* _Required task_:
Rewrite every line of the records below as a numbered list, leaving out the blank lines.

* _Material provided_:
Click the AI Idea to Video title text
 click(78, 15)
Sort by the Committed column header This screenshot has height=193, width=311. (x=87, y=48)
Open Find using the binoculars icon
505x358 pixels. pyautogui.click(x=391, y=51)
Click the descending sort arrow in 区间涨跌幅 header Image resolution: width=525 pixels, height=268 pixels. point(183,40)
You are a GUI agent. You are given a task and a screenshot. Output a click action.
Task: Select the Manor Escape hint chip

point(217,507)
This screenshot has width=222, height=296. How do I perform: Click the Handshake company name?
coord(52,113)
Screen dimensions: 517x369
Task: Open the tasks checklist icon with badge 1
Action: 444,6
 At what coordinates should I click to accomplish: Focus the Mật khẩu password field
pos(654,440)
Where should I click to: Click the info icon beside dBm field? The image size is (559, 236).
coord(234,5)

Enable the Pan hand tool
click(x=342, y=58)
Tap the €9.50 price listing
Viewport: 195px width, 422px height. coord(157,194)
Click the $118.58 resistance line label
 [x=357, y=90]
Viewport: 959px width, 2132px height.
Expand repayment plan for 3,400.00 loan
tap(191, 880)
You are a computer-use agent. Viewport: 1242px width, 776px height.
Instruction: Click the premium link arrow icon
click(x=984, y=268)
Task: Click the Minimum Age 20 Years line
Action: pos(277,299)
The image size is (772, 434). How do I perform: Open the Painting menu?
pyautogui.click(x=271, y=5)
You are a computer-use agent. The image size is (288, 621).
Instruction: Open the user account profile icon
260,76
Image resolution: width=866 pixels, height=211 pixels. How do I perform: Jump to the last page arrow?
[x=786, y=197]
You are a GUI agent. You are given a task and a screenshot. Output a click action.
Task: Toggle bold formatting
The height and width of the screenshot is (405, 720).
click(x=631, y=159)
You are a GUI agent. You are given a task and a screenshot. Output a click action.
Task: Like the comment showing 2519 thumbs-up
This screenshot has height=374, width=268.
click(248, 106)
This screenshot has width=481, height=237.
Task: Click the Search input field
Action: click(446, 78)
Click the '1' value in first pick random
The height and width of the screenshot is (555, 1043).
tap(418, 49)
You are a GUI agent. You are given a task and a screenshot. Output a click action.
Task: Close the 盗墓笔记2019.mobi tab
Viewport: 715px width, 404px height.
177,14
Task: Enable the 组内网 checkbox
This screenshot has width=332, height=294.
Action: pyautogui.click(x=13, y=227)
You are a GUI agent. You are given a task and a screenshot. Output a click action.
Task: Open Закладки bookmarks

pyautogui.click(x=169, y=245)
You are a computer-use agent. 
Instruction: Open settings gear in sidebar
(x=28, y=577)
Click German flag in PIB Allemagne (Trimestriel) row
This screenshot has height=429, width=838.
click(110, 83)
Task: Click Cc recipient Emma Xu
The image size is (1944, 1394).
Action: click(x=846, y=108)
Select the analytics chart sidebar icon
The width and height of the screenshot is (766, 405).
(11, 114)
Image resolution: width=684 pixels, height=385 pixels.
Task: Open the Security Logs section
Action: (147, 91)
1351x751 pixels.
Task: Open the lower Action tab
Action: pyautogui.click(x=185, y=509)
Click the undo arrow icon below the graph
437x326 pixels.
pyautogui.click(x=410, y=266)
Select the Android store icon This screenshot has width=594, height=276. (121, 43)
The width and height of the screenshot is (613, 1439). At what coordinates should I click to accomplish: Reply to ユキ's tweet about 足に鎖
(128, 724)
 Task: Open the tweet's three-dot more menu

* _The answer_:
1. Click the AI Idea to Video title text
2.  click(78, 15)
3. Sort by the Committed column header This screenshot has height=193, width=311. (x=87, y=48)
4. Open Find using the binoculars icon
5. 505x358 pixels. pyautogui.click(x=391, y=51)
6. Click the descending sort arrow in 区间涨跌幅 header Image resolution: width=525 pixels, height=268 pixels. point(183,40)
7. You are a GUI agent. You are given a task and a screenshot. Output a click action.
8. Task: Select the Manor Escape hint chip
9. point(217,507)
10. This screenshot has width=222, height=296. How do I perform: Click the Handshake company name?
11. coord(52,113)
12. Screen dimensions: 517x369
13. Task: Open the tasks checklist icon with badge 1
14. Action: 444,6
15.  At what coordinates should I click to accomplish: Focus the Mật khẩu password field
16. pos(654,440)
17. Where should I click to: Click the info icon beside dBm field? The image size is (559, 236).
18. coord(234,5)
19. Enable the Pan hand tool
20. click(x=342, y=58)
21. Tap the €9.50 price listing
22. Viewport: 195px width, 422px height. coord(157,194)
23. Click the $118.58 resistance line label
24.  [x=357, y=90]
25. Viewport: 959px width, 2132px height.
26. Expand repayment plan for 3,400.00 loan
27. tap(191, 880)
28. You are a computer-use agent. Viewport: 1242px width, 776px height.
29. Instruction: Click the premium link arrow icon
30. click(x=984, y=268)
31. Task: Click the Minimum Age 20 Years line
32. Action: pos(277,299)
33. The image size is (772, 434). How do I perform: Open the Painting menu?
34. pyautogui.click(x=271, y=5)
35. You are a computer-use agent. The image size is (288, 621).
36. Instruction: Open the user account profile icon
37. 260,76
38. Image resolution: width=866 pixels, height=211 pixels. How do I perform: Jump to the last page arrow?
39. [x=786, y=197]
40. You are a GUI agent. You are given a task and a screenshot. Output a click action.
41. Task: Toggle bold formatting
42. The height and width of the screenshot is (405, 720).
43. click(x=631, y=159)
44. You are a GUI agent. You are given a task and a screenshot. Output a click action.
45. Task: Like the comment showing 2519 thumbs-up
46. This screenshot has height=374, width=268.
47. click(248, 106)
48. This screenshot has width=481, height=237.
49. Task: Click the Search input field
50. Action: click(446, 78)
51. Click the '1' value in first pick random
52. The height and width of the screenshot is (555, 1043).
53. tap(418, 49)
54. You are a GUI agent. You are given a task and a screenshot. Output a click action.
55. Task: Close the 盗墓笔记2019.mobi tab
56. Viewport: 715px width, 404px height.
57. 177,14
58. Task: Enable the 组内网 checkbox
59. This screenshot has width=332, height=294.
60. Action: pyautogui.click(x=13, y=227)
61. You are a GUI agent. You are given a task and a screenshot. Output a click action.
62. Task: Open Закладки bookmarks
63. pyautogui.click(x=169, y=245)
64. You are a computer-use agent. 
65. Instruction: Open settings gear in sidebar
66. (x=28, y=577)
67. Click German flag in PIB Allemagne (Trimestriel) row
68. This screenshot has height=429, width=838.
69. click(110, 83)
70. Task: Click Cc recipient Emma Xu
71. The image size is (1944, 1394).
72. Action: click(x=846, y=108)
73. Select the analytics chart sidebar icon
74. The width and height of the screenshot is (766, 405).
75. (11, 114)
76. Image resolution: width=684 pixels, height=385 pixels.
77. Task: Open the Security Logs section
78. Action: (147, 91)
79. 1351x751 pixels.
80. Task: Open the lower Action tab
81. Action: pyautogui.click(x=185, y=509)
82. Click the undo arrow icon below the graph
83. 437x326 pixels.
84. pyautogui.click(x=410, y=266)
85. Select the Android store icon This screenshot has width=594, height=276. (121, 43)
86. The width and height of the screenshot is (613, 1439). At what coordinates should I click to accomplish: Reply to ユキ's tweet about 足に鎖
87. (128, 724)
88.  Task: Open the tweet's three-dot more menu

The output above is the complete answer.